PROBLEM REQUIREMENTS: What follows is a listing; restate all of it word for word.

DATA EXTRACTS:
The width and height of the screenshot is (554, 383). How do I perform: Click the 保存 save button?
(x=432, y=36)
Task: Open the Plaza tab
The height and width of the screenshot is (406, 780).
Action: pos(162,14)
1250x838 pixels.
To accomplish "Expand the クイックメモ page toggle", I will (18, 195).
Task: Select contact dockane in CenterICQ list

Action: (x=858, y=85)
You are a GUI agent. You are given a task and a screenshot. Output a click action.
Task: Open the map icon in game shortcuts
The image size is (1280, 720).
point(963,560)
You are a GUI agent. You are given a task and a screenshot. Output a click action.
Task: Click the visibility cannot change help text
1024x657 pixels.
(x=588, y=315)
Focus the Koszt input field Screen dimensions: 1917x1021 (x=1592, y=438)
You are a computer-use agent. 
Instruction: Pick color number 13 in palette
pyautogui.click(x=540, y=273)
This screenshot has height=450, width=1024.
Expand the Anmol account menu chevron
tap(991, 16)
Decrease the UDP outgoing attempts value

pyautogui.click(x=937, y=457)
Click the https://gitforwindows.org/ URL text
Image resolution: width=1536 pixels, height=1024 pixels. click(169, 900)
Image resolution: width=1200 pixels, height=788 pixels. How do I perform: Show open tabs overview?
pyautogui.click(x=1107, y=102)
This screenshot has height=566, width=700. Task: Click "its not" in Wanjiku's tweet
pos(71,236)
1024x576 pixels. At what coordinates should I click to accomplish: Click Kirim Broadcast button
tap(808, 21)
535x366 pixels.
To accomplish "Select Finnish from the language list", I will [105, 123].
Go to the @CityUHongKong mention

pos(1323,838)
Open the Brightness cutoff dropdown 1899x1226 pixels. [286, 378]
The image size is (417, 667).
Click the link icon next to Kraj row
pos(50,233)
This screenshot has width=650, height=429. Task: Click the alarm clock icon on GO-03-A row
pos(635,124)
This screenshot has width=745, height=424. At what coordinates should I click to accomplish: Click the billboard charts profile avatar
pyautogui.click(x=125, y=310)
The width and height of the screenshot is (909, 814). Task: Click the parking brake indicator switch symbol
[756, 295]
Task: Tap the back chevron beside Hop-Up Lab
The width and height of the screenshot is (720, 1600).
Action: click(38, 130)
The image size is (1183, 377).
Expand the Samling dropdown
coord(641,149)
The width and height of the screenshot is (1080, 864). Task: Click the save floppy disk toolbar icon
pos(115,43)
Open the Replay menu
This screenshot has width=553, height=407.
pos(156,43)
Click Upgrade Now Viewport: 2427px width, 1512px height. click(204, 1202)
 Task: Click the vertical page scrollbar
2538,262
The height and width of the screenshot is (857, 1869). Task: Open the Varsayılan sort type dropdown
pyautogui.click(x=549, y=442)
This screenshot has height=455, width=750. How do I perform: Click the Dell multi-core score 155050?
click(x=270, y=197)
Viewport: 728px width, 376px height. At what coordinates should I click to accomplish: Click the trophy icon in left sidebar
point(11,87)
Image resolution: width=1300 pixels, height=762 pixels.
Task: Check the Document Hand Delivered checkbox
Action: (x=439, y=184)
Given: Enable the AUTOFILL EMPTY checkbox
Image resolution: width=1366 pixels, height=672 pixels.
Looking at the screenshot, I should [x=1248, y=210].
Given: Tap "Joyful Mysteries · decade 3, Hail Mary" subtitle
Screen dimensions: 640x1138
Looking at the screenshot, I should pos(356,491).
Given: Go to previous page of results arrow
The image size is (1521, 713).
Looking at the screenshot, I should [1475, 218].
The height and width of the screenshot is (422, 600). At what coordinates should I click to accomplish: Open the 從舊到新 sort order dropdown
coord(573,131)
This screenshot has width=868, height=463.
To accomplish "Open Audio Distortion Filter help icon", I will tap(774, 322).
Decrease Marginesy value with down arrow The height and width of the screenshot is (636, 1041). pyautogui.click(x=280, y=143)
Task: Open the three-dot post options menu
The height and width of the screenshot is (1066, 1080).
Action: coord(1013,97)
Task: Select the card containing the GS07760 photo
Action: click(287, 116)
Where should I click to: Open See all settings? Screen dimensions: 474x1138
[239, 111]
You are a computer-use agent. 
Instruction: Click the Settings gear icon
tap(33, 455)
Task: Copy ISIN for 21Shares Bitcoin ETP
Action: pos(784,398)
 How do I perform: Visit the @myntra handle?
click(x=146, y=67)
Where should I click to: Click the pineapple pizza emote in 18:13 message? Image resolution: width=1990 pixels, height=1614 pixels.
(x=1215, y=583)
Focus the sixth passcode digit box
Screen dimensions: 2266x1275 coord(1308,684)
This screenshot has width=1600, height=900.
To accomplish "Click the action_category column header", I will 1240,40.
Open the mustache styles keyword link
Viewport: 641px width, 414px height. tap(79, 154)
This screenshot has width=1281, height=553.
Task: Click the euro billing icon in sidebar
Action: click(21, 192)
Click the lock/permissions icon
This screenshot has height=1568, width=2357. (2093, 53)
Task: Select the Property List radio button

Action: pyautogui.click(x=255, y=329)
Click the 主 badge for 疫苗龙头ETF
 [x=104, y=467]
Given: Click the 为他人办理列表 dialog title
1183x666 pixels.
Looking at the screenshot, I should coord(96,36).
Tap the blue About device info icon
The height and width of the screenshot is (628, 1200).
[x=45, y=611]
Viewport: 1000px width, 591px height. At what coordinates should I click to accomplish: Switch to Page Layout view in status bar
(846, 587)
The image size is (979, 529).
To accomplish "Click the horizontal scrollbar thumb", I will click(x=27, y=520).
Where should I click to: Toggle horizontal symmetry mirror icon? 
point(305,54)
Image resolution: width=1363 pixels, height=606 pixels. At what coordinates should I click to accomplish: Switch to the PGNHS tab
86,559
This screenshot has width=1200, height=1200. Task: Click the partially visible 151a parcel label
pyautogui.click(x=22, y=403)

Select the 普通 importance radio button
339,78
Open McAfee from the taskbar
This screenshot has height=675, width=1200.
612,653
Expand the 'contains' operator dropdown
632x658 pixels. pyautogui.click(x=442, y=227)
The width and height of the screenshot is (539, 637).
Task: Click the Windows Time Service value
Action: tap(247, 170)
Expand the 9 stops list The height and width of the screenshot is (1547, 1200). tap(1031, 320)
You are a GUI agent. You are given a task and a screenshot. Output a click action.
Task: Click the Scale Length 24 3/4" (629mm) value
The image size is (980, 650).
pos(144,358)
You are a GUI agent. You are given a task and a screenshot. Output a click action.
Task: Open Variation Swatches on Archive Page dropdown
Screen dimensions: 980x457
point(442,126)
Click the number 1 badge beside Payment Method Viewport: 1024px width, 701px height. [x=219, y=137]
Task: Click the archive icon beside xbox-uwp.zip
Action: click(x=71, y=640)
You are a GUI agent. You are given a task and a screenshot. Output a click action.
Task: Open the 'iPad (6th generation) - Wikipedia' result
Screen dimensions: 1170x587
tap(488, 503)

EXERCISE RESULT:
The width and height of the screenshot is (554, 383). How do I perform: Click the 保存 save button?
(x=432, y=36)
Task: Open the Plaza tab
The height and width of the screenshot is (406, 780).
Action: pos(162,14)
1250x838 pixels.
To accomplish "Expand the クイックメモ page toggle", I will (18, 195).
Task: Select contact dockane in CenterICQ list

Action: (x=858, y=85)
You are a GUI agent. You are given a task and a screenshot. Output a click action.
Task: Open the map icon in game shortcuts
The image size is (1280, 720).
point(963,560)
You are a GUI agent. You are given a task and a screenshot. Output a click action.
Task: Click the visibility cannot change help text
1024x657 pixels.
(x=588, y=315)
Focus the Koszt input field Screen dimensions: 1917x1021 (x=1592, y=438)
You are a computer-use agent. 
Instruction: Pick color number 13 in palette
pyautogui.click(x=540, y=273)
This screenshot has height=450, width=1024.
Expand the Anmol account menu chevron
tap(991, 16)
Decrease the UDP outgoing attempts value

pyautogui.click(x=937, y=457)
Click the https://gitforwindows.org/ URL text
Image resolution: width=1536 pixels, height=1024 pixels. click(169, 900)
Image resolution: width=1200 pixels, height=788 pixels. How do I perform: Show open tabs overview?
pyautogui.click(x=1107, y=102)
This screenshot has height=566, width=700. Task: Click "its not" in Wanjiku's tweet
pos(71,236)
1024x576 pixels. At what coordinates should I click to accomplish: Click Kirim Broadcast button
tap(808, 21)
535x366 pixels.
To accomplish "Select Finnish from the language list", I will [105, 123].
Go to the @CityUHongKong mention

pos(1323,838)
Open the Brightness cutoff dropdown 1899x1226 pixels. [286, 378]
The image size is (417, 667).
Click the link icon next to Kraj row
pos(50,233)
This screenshot has width=650, height=429. Task: Click the alarm clock icon on GO-03-A row
pos(635,124)
This screenshot has width=745, height=424. At what coordinates should I click to accomplish: Click the billboard charts profile avatar
pyautogui.click(x=125, y=310)
The width and height of the screenshot is (909, 814). Task: Click the parking brake indicator switch symbol
[756, 295]
Task: Tap the back chevron beside Hop-Up Lab
The width and height of the screenshot is (720, 1600).
Action: click(38, 130)
The image size is (1183, 377).
Expand the Samling dropdown
coord(641,149)
The width and height of the screenshot is (1080, 864). Task: Click the save floppy disk toolbar icon
pos(115,43)
Open the Replay menu
This screenshot has width=553, height=407.
pos(156,43)
Click Upgrade Now Viewport: 2427px width, 1512px height. click(204, 1202)
 Task: Click the vertical page scrollbar
2538,262
The height and width of the screenshot is (857, 1869). Task: Open the Varsayılan sort type dropdown
pyautogui.click(x=549, y=442)
This screenshot has height=455, width=750. How do I perform: Click the Dell multi-core score 155050?
click(x=270, y=197)
Viewport: 728px width, 376px height. At what coordinates should I click to accomplish: Click the trophy icon in left sidebar
point(11,87)
Image resolution: width=1300 pixels, height=762 pixels.
Task: Check the Document Hand Delivered checkbox
Action: (x=439, y=184)
Given: Enable the AUTOFILL EMPTY checkbox
Image resolution: width=1366 pixels, height=672 pixels.
Looking at the screenshot, I should [x=1248, y=210].
Given: Tap "Joyful Mysteries · decade 3, Hail Mary" subtitle
Screen dimensions: 640x1138
Looking at the screenshot, I should pos(356,491).
Given: Go to previous page of results arrow
The image size is (1521, 713).
Looking at the screenshot, I should [1475, 218].
The height and width of the screenshot is (422, 600). At what coordinates should I click to accomplish: Open the 從舊到新 sort order dropdown
coord(573,131)
This screenshot has width=868, height=463.
To accomplish "Open Audio Distortion Filter help icon", I will tap(774, 322).
Decrease Marginesy value with down arrow The height and width of the screenshot is (636, 1041). pyautogui.click(x=280, y=143)
Task: Open the three-dot post options menu
The height and width of the screenshot is (1066, 1080).
Action: coord(1013,97)
Task: Select the card containing the GS07760 photo
Action: click(287, 116)
Where should I click to: Open See all settings? Screen dimensions: 474x1138
[239, 111]
You are a computer-use agent. 
Instruction: Click the Settings gear icon
tap(33, 455)
Task: Copy ISIN for 21Shares Bitcoin ETP
Action: pos(784,398)
 How do I perform: Visit the @myntra handle?
click(x=146, y=67)
Where should I click to: Click the pineapple pizza emote in 18:13 message? Image resolution: width=1990 pixels, height=1614 pixels.
(x=1215, y=583)
Focus the sixth passcode digit box
Screen dimensions: 2266x1275 coord(1308,684)
This screenshot has width=1600, height=900.
To accomplish "Click the action_category column header", I will 1240,40.
Open the mustache styles keyword link
Viewport: 641px width, 414px height. tap(79, 154)
This screenshot has width=1281, height=553.
Task: Click the euro billing icon in sidebar
Action: click(21, 192)
Click the lock/permissions icon
This screenshot has height=1568, width=2357. (2093, 53)
Task: Select the Property List radio button

Action: pyautogui.click(x=255, y=329)
Click the 主 badge for 疫苗龙头ETF
 [x=104, y=467]
Given: Click the 为他人办理列表 dialog title
1183x666 pixels.
Looking at the screenshot, I should coord(96,36).
Tap the blue About device info icon
The height and width of the screenshot is (628, 1200).
[x=45, y=611]
Viewport: 1000px width, 591px height. At what coordinates should I click to accomplish: Switch to Page Layout view in status bar
(846, 587)
The image size is (979, 529).
To accomplish "Click the horizontal scrollbar thumb", I will click(x=27, y=520).
Where should I click to: Toggle horizontal symmetry mirror icon? 
point(305,54)
Image resolution: width=1363 pixels, height=606 pixels. At what coordinates should I click to accomplish: Switch to the PGNHS tab
86,559
This screenshot has width=1200, height=1200. Task: Click the partially visible 151a parcel label
pyautogui.click(x=22, y=403)

Select the 普通 importance radio button
339,78
Open McAfee from the taskbar
This screenshot has height=675, width=1200.
612,653
Expand the 'contains' operator dropdown
632x658 pixels. pyautogui.click(x=442, y=227)
The width and height of the screenshot is (539, 637).
Task: Click the Windows Time Service value
Action: tap(247, 170)
Expand the 9 stops list The height and width of the screenshot is (1547, 1200). tap(1031, 320)
You are a GUI agent. You are given a task and a screenshot. Output a click action.
Task: Click the Scale Length 24 3/4" (629mm) value
The image size is (980, 650).
pos(144,358)
You are a GUI agent. You are given a task and a screenshot. Output a click action.
Task: Open Variation Swatches on Archive Page dropdown
Screen dimensions: 980x457
point(442,126)
Click the number 1 badge beside Payment Method Viewport: 1024px width, 701px height. [x=219, y=137]
Task: Click the archive icon beside xbox-uwp.zip
Action: click(x=71, y=640)
You are a GUI agent. You are given a task and a screenshot. Output a click action.
Task: Open the 'iPad (6th generation) - Wikipedia' result
Screen dimensions: 1170x587
tap(488, 503)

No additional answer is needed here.